The Department of Treasury has moved its main Website and four other agency sites to Amazon Web Services, said Smartronix, the systems provider that handled the migration, on Jan. 10.
The revamped Treasury.gov Website, SIGTARP.gov, MyMoney.gov, TIGTA.gov and IRSOversightBoard.treasury.gov are all now hosted on Amazon Elastic Compute Cloud.
The Treasury.gov site was redesigned on a Microsoft SharePoint 2010 platform hosted on EC2, making it the largest SharePoint implementation in the federal government, according to Smartronix. The new site also uses Systems Center Operations Manager, Data Protection Manager, Windows Server 2008 and SQL Server 2008, Smartronix said.
Smartronix chose Akamai Content Delivery Network to accelerate site performance and to protect against denial-of-service attacks. The Akamai SiteShield service hides the cloud infrastructure from direct public access, making it hard for attackers to overwhelm the site with repeated requests.
Treasury.gov meets the administration’s “mandates” for using cloud computing and Web 2.0 technologies, according to Robert Groat, Smartronix’s CTO.

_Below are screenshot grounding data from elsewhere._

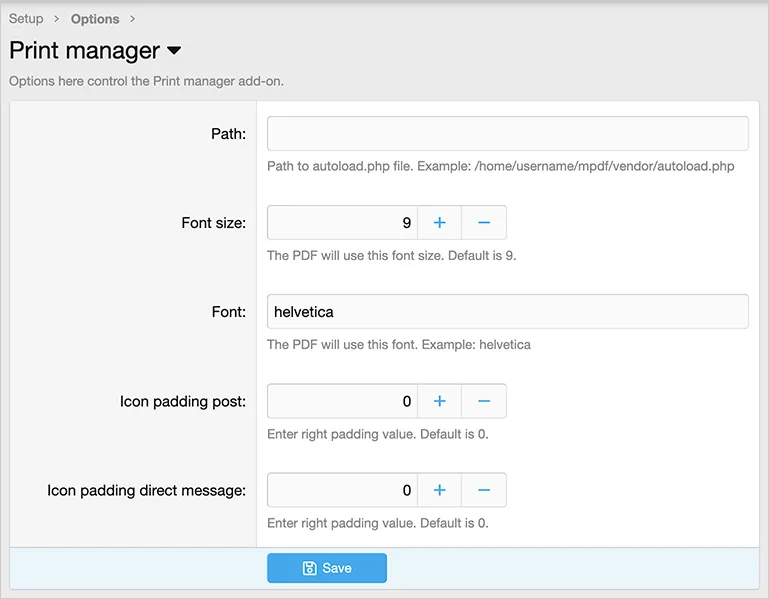This screenshot has height=599, width=769.
Task: Click the "Path:" field label
Action: point(228,134)
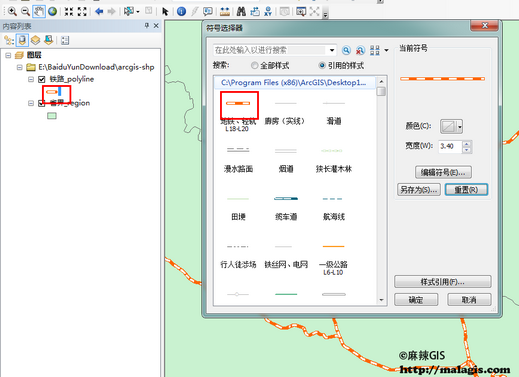Click the 确定 button
Image resolution: width=519 pixels, height=377 pixels.
point(416,300)
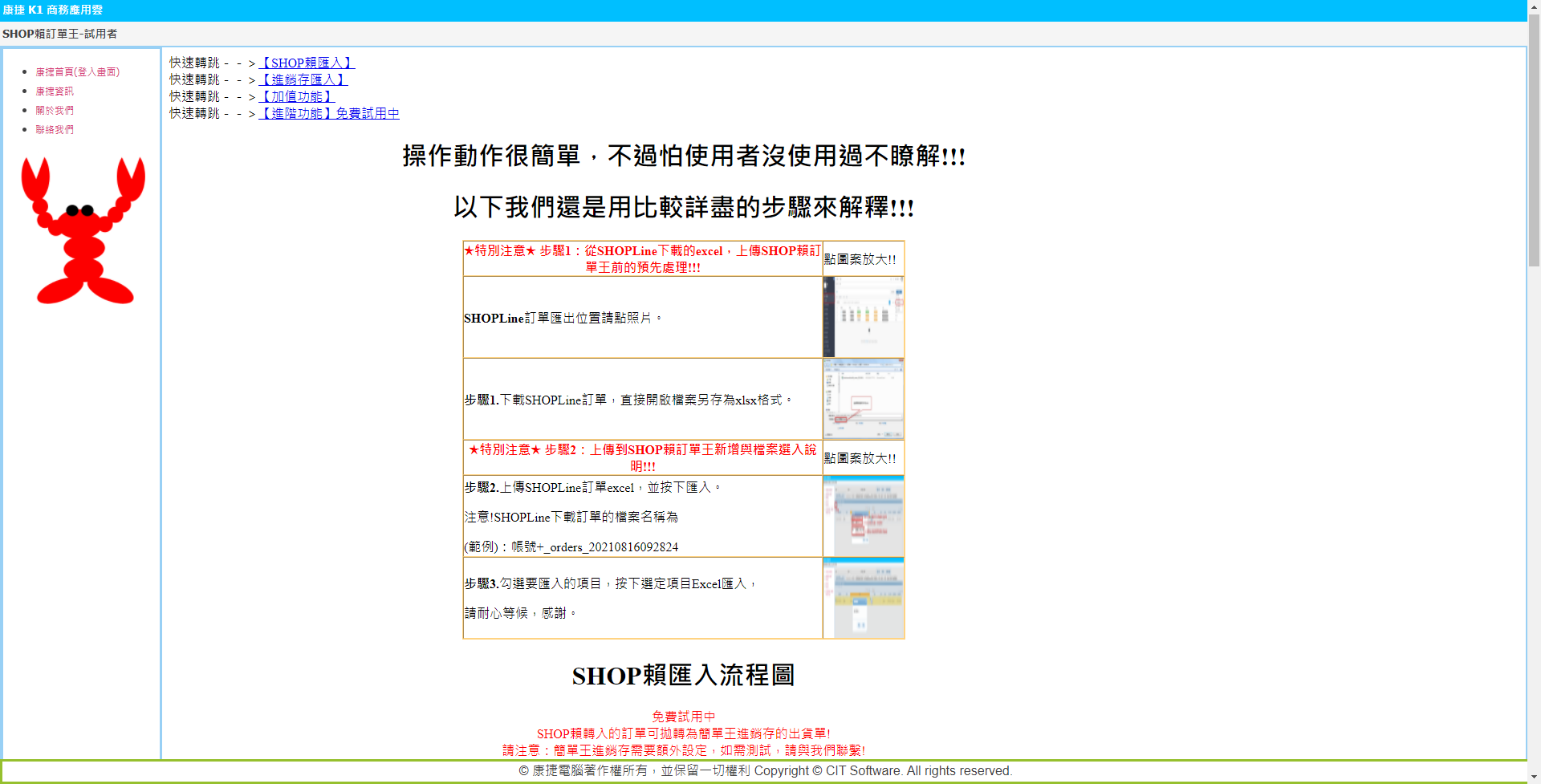Open the 關於我們 page
The image size is (1541, 784).
pyautogui.click(x=55, y=111)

The new site brings together social networking tools, Web 2.0 capabilities, faceted search and multimedia resources, Smartronix said. The department will also be writing on a blog for the first time.
The federal government is looking at the cloud to cut costs and to make federal IT operations more efficient. In December, United States CIO Vivek Kundra announced a “cloud first” policy for federal agencies, requiring that all agencies move at least one system to a hosted environment in 2011.
A number of federal agencies rolled out major cloud deployments in 2010, but the Treasury Department is the first cabinet-level agency to move its sites to the cloud, according to Smartronix.
In May 2010 Recovery.gov, the federal Website that enables visitors to track spending under the 2009 $787 million economic stimulus package, became the first governmentwide system to move to the cloud. Other agencies using cloud computing services include the U.S. Army and the National Aeronautics and Space Administration. The U.S. Army announced in October it will consolidate all its e-mail systems into a platform hosted by the Defense Information Systems Agency. The Army also conducted a pilot program using Google Apps for its Army Family Readiness Group Web portal in 2009.
As for the space agency, NASA has a number of cloud services, including its daily activity-planning software for its Mars Rover on Amazon EC2, its “Be a Martian” educational Website on Microsoft’s cloud computing platform and NASA Shared Services Center’s customer service portal with RightNow Technologies.
NASA also has its own private cloud, Nebula, which will be available to other agencies as part of NASA Cloud Service. The prerelease of the infrastructure-as-a-service offering, with storage and computing resources, is currently available to all NASA personnel.
The Department of Interior’s plan to move e-mail for its 88,000 employees to Microsoft’s Business Productivity Online Suite was blocked by the courts after Google sued the department, claiming it didn’t get to compete fairly for the contract. The General Services Administration also awarded Google a contract for e-mail and collaboration software services in December.
Cloud computing increases cost-effectiveness, improves efficiency and provides greater flexibility, said Kundra. “This is exactly the kind of game-changing technology required to do more with less,” he said.
Smartronix worked with subcontractors Synteractive, TMP Government and KPMG on the Treasury project.